A Synthes SynFix-LR cage was used (Synthes Inc, West Chester, PA, USA) in all operations. Each cage was filled with sponge soaked with 6 mg of BMP-2 (Medtronic Infuse, Minneapolis, USA). The cages were inserted into the prepared intervertebral disc space. Cage placement was assessed under fluoroscopy in both the antero-posterior and lateral views [24]. Cage fixation was performed with four screws inserted through pre-made cage bores, two screws to the vertebral body above the cage, and two screws to the vertebra below.

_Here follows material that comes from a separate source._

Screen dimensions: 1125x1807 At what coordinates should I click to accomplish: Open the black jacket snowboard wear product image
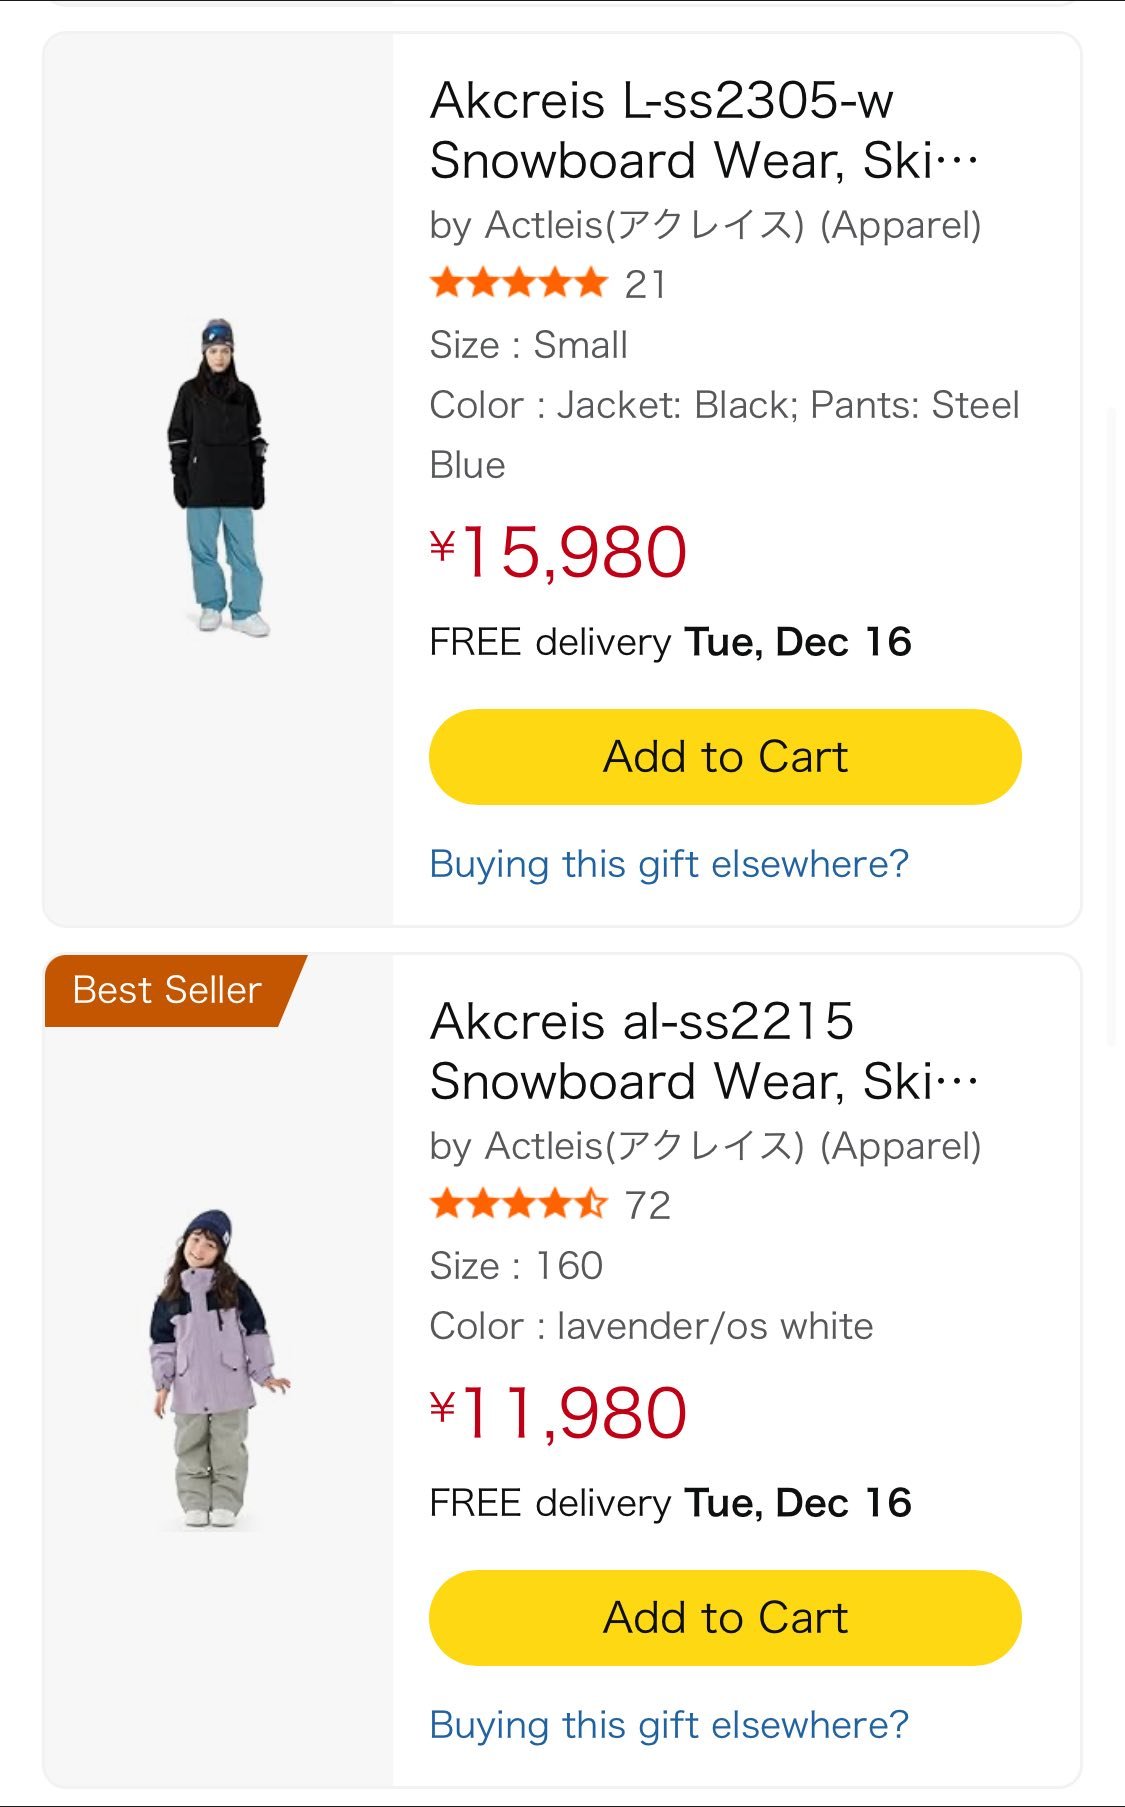click(218, 478)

Postoperatively, the patients were allowed to mobilize as pain allowed. No bracing was given. Isometric strengthening and an exercise program were started at 6 weeks following surgery.

Outcome measures

Patients were evaluated for fusion at 3, 6, 12 and 18 months after surgery. Independent orthopedic and radiologist consultant interpreted all radiographs MRI’s and CT scans. A third independent orthopedic consultant adjudicated controversial fusion findings.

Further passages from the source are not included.